In the present study, we show that the formation of the thin gate facilitates the binding of the tested ligands to DAT (CFT) and SERT (S-CIT). This is in agreement with our previous published molecular docking models of the same setup, DAT:CFT and SERT:S-CIT, based on the structure of LeuT (18, 19). The interaction was also observed by other groups in molecular docking models of SERT with bound imipramine (20) or (S)-citalopram (42). Thus, the data presented here support previously published docking models, suggesting that the binding of inhibitors induces the outward occluded conformation. This is in contrast to the published crystal structure of the dDAT with nortriptyline bound (2). Here the Arg-Asp interaction is broken, suggesting that nortriptyline binds to outward open conformation. Interestingly, the same outward open conformation was shown to bind both selective serotonin reuptake inhibitors, serotonin-norepinephrine reuptake inhibitors, clomipramine, and the stimulant mazindol to a LeuT:biogenic amine transporter hybrid (LeuBAT) (43). Further investigations are necessary to elucidate the binding conformations induced by the different inhibitors in the mammalian monoamine transporters.
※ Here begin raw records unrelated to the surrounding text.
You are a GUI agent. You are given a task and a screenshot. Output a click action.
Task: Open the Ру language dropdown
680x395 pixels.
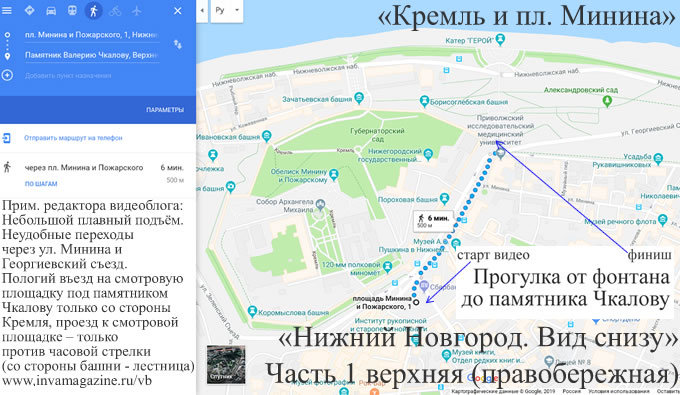tap(227, 10)
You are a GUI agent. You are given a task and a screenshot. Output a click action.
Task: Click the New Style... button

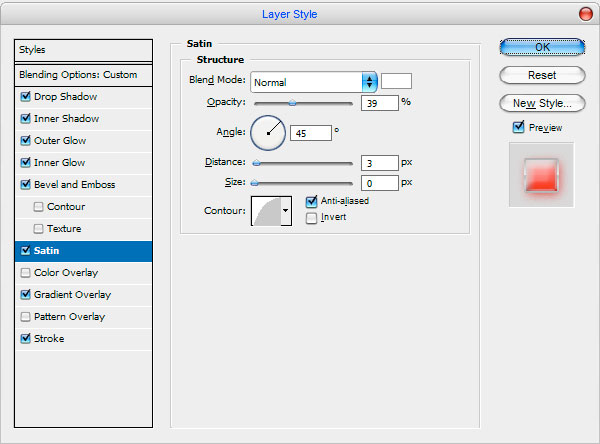[x=542, y=103]
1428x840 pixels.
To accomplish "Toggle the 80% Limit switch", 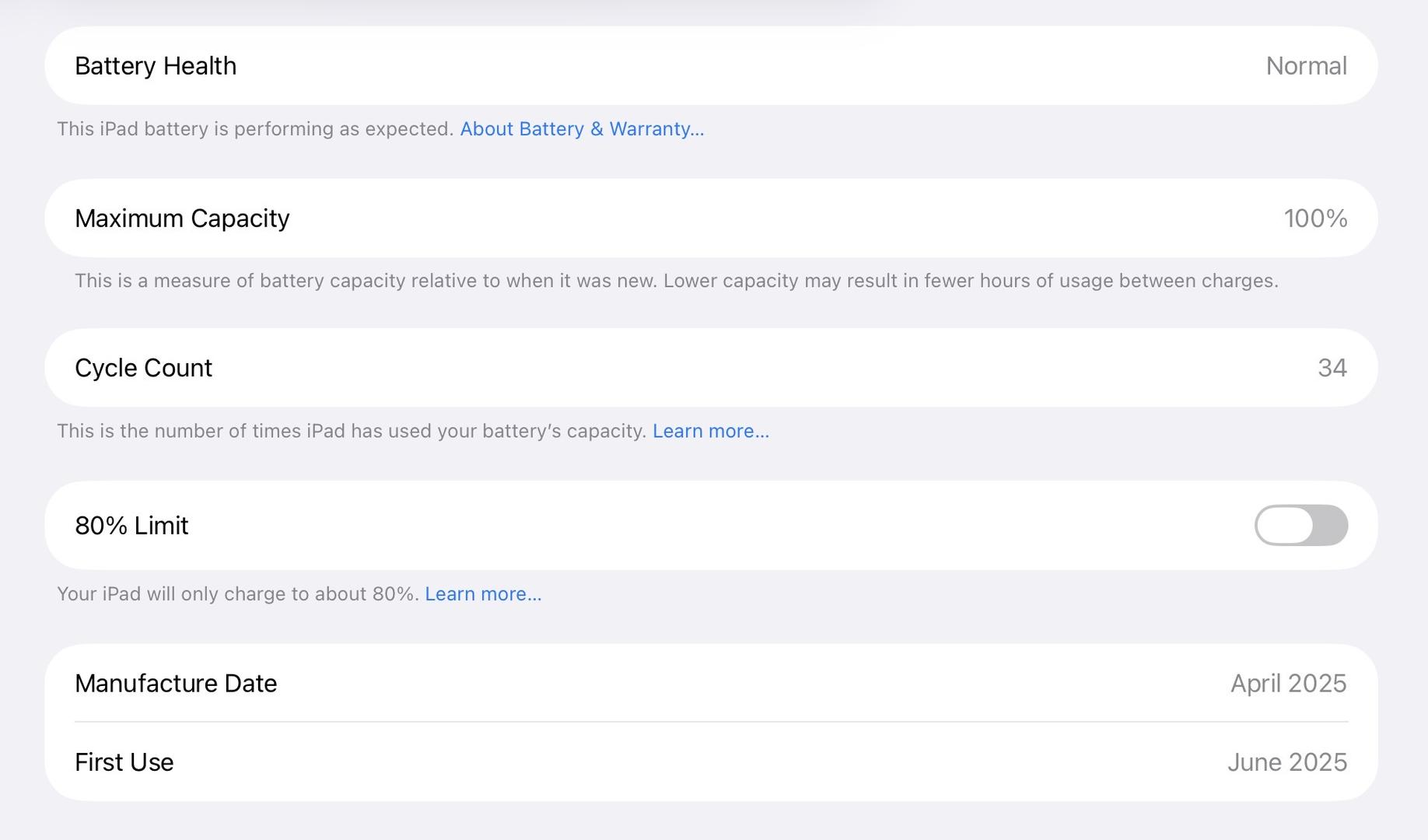I will click(1300, 526).
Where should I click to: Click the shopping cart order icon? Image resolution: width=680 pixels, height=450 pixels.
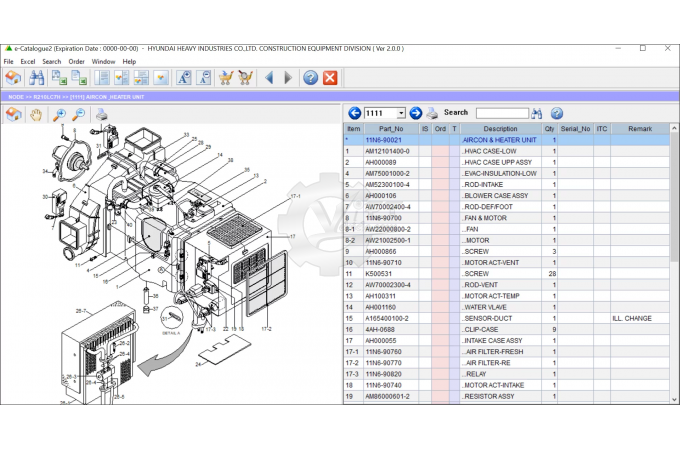pyautogui.click(x=226, y=77)
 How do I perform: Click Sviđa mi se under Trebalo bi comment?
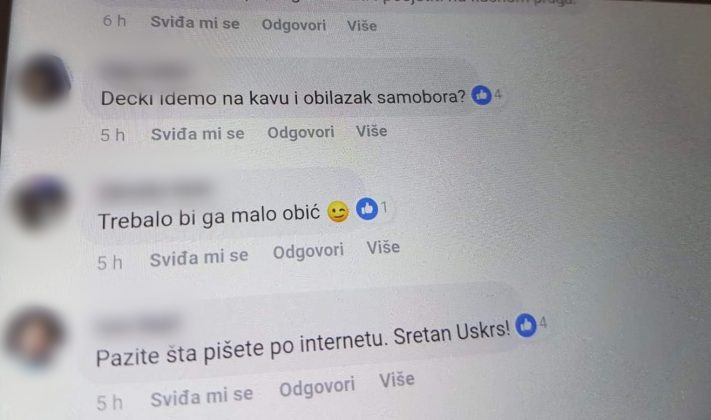[x=199, y=257]

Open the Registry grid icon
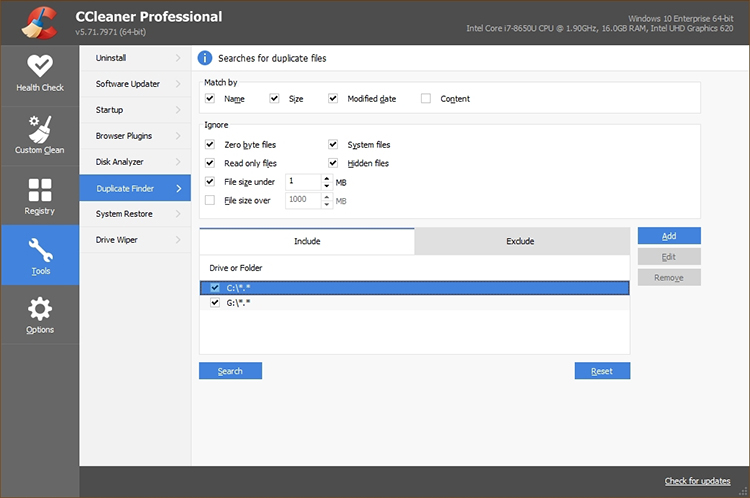click(40, 190)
The MTSET experiments support the hypothesis that mutation of the Arg-85/Asp-476 interaction shifts the conformational equilibrium toward a higher fraction of transporters residing in the outward open conformation. The probing for changes in conformational stages of the outer gate by investigating the MTSET reactivity toward an inserted cysteine into position 159 has become a well established method used in both DAT, the norepinephrine transporter, and SERT (10, 14, 38). Accordingly, we show here that even relatively conserved mutations (R85H or D476N) change the susceptibility of Cys-159 for reacting with MTSET, suggesting an increased accessibility of the cysteine residue toward the extracellular aqueous environment (Fig. 5).

Finally, we show that the shift of the charges in the corresponding residues in SERT results in a similar rescue pattern as we observed in DAT. As opposed to DAT, it is the R104E that possesses residual binding capacity in SERT. The Asp-476 in DAT is a glutamate in SERT, and mutation to arginine completely abolishes [³H]S-CIT binding (Fig. 6). Analogous to the charge reversal in DAT, the loss of binding in E493R is partly rescued by the R104E mutation. Despite the difference in binding pattern of the single mutants, the data do suggest that the two residues also interact in SERT.

In all, we here provide evidence that the DAT residues Arg-85 and Asp-476, shown to form the thin gate in LeuT, also interact in DAT. The interaction between the two positions promotes the binding of [³H]CFT but, more importantly, the data also show that constraining the residues with Zn²⁺ inhibits the transport of DA, suggesting that the interaction is dynamic and must be continuously broken and formed during substrate translocation. Moreover, the presence of the charged pair throughout NSS family proteins and the presumed conserved functional role from LeuT to DAT presented here strongly supports an evolutionary conserved functional role for the two residues among all NSS proteins.